┌─ Data records

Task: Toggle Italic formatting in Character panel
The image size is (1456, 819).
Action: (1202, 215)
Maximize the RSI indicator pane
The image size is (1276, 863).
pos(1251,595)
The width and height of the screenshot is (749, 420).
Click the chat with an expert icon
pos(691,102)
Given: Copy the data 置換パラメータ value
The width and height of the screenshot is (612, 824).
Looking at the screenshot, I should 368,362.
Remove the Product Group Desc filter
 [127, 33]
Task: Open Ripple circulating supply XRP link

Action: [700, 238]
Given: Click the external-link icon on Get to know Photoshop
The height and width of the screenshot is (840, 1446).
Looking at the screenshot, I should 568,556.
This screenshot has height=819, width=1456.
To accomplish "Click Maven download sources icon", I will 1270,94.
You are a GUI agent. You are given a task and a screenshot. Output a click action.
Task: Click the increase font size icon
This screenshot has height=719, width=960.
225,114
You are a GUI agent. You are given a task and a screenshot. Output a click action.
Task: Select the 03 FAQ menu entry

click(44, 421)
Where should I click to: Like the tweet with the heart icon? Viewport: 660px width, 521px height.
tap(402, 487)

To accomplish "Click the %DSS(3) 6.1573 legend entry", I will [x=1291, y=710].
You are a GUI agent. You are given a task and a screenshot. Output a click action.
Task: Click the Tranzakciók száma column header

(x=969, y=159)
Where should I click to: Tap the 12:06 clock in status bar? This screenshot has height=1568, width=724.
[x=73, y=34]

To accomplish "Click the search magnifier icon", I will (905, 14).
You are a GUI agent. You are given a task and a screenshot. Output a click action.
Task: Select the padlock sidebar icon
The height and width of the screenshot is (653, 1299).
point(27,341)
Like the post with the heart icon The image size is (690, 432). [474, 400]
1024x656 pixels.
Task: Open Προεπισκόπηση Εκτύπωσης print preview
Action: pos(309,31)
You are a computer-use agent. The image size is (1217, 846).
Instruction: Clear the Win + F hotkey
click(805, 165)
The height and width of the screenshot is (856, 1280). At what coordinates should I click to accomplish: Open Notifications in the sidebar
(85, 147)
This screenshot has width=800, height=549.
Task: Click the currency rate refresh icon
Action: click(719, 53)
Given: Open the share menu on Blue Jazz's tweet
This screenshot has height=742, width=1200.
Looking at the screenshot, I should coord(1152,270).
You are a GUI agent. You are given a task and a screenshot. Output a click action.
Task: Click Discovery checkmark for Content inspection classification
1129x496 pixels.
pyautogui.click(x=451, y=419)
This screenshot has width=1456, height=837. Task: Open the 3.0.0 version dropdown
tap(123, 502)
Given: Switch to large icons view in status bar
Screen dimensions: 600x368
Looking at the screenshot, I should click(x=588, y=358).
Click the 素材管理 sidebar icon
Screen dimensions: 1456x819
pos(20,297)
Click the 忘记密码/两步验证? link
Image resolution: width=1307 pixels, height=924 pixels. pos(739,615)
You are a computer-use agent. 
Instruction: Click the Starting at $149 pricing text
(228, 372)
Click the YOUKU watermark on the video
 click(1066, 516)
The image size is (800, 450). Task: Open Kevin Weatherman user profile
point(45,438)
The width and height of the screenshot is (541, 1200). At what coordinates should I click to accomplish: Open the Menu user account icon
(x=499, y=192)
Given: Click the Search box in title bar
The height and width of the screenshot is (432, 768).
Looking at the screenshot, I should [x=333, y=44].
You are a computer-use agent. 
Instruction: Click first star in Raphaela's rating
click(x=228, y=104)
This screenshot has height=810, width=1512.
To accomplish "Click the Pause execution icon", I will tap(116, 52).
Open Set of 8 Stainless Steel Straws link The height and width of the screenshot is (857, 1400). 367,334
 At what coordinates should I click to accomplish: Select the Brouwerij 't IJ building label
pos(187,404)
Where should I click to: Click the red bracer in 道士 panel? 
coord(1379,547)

└─

- [Given task]: Gather every line of the listing that contains the string "with", matching case exactly.

- [Exercise output]:
Click the chat with an expert icon
Where should I click to: Like the tweet with the heart icon? Viewport: 660px width, 521px height.
Like the post with the heart icon The image size is (690, 432). [474, 400]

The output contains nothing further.